Assessing the Damage    February 14, 2017    4 minute read

Trump Tweets: Risks and Opportunities

Donald Trump has been active on Twitter for a long time. He has expressed his views on corporations and key executives, causing significant changes in companies’ share prices.

A few companies were directly affected by the President’s tweets in the past two months. Five tweets from Trump managed to significantly affect the markets:

After Trump’s tweet about Toyota, the Japanese enterprise’s share price immediately dropped 3%. Trump attacked the company after it announced new plans to build factories in Mexico in order to produce more of their Corolla cars, tweeting: “NO WAY! Build the plant in US or pay big border tax!”.

Two days before that, General Motors faced a similar situation. The American automaker had planned to produce parts for its Chevy Cruze in Mexico, but President Trump was quick to threaten the manufacturer will a high border tax.

These two examples show that share prices have been sensitive to the President’s tweets. But what does this trend imply? There are two key points to consider – market manipulation and tilt in corporate policy.

Market Manipulation

It is clear that Trump can affect markets just by tweeting. This fact can be problematic as people close to him could take advantage and profit from the significant plunges in share prices. Imperfect information also brings more volatility to the market, which means bad news for amateur traders or investors. The growing uncertainty might scare them away from investing.

History shows that currencies can also be affected and manipulated. Theoretically, Trump’s tweets could also have an impact. On January 17, Trump commented that the dollar was too strong. This drove the Dollar Index down 1%.

Changes in Corporate Strategies

After the boards realise how much damage the President’s tweets can do, they have an incentive to reposition their long-term strategy in a way that is perceived as positive by Trump.

In this sense, companies would deviate from their purposes of meeting shareholders’ expectations and maximising their interests. Management teams could start asking themselves if they are with Trump or against him.

For example, by laying off staff to cut costs, a firm would be defying Trump’s goal to boost US employment and, therefore, could face a potential tweet attack from the President. United Technologies Corporation is a good example as it showed support for Trump by trimming the number of jobs sent to Mexico, where the labour cost is lower.

Investors’ Perspective

What can investors do to predict the risk of a new presidential tweet? Many sectors are affected by Trump’s policies, so investors may study the policies to figure out how tweets could affect the relevant sectors. For example, the repeal of the Dodd-Frank Act may be favourable to banks and financial institutions because there will be more room for profit when regulations are loosened.

Since Trump won the election in November, the S&P 500 Financial Sector rose 18%, outperforming the benchmark (S&P 500). The potential driver is the president’s proposed deregulation. So what would happen if the Dodd-Frank Act was repealed?

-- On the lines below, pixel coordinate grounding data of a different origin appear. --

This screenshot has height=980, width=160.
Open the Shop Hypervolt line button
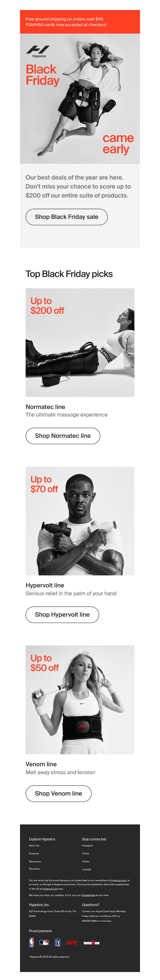[62, 614]
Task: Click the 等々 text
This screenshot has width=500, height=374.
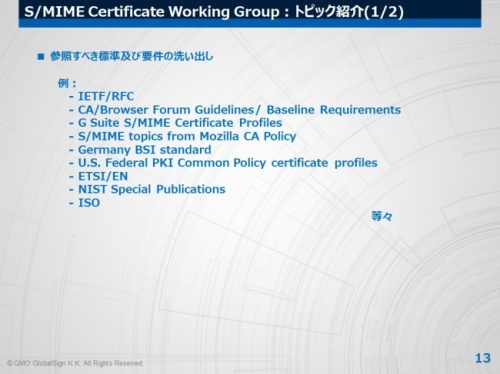Action: coord(382,216)
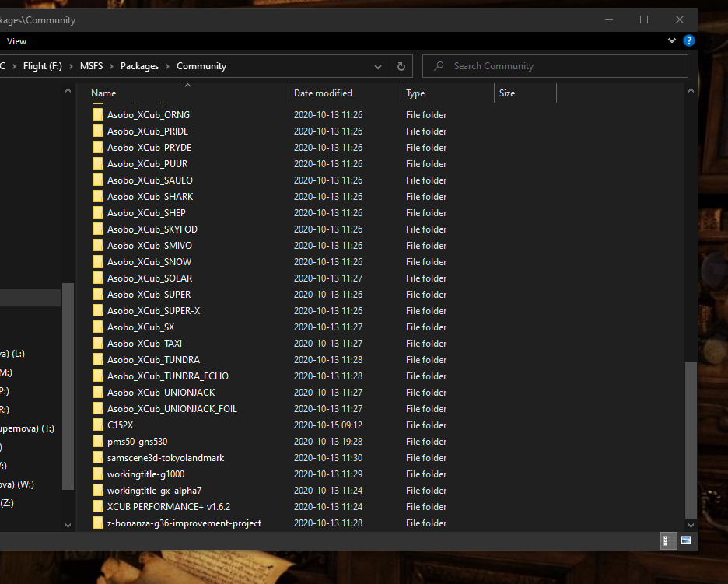728x584 pixels.
Task: Select the XCUB PERFORMANCE+ v1.6.2 folder
Action: 169,507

The requirements for capital and reserves for financial institutions would be lowered and proprietary trading would be allowed again. There would also be looser over-the-counter regulations.

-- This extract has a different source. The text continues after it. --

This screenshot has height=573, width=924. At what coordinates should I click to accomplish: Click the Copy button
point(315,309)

Financial Sector outperformed the Index from Nov 2016

(Source: GSPF S&P 500)

Investors can also try to predict Trump’s reactions by assessing the management style of a company’s executives. For companies with young, urban and liberal customers, it is effective to go against Trump. For example, Starbucks’ CEO decided to hire over 10,000 refugees in the next five years, all over the world, after Trump’s travel ban.

Buying Opportunities

It is true that share prices dropped after Trump’s tweets. However, the prices usually recovered within a few days. If investors hunting for short-term profits, they may buy shares after the drop and gain from the mean reversion.

Traders may also profit from the Trump tweets by buying and selling the same securities in different exchanges to profit from the small price discrepancy. The drop may be a good chance to add a position to the current portfolio. The longer the time frame, the less important the short-term price fluctuation.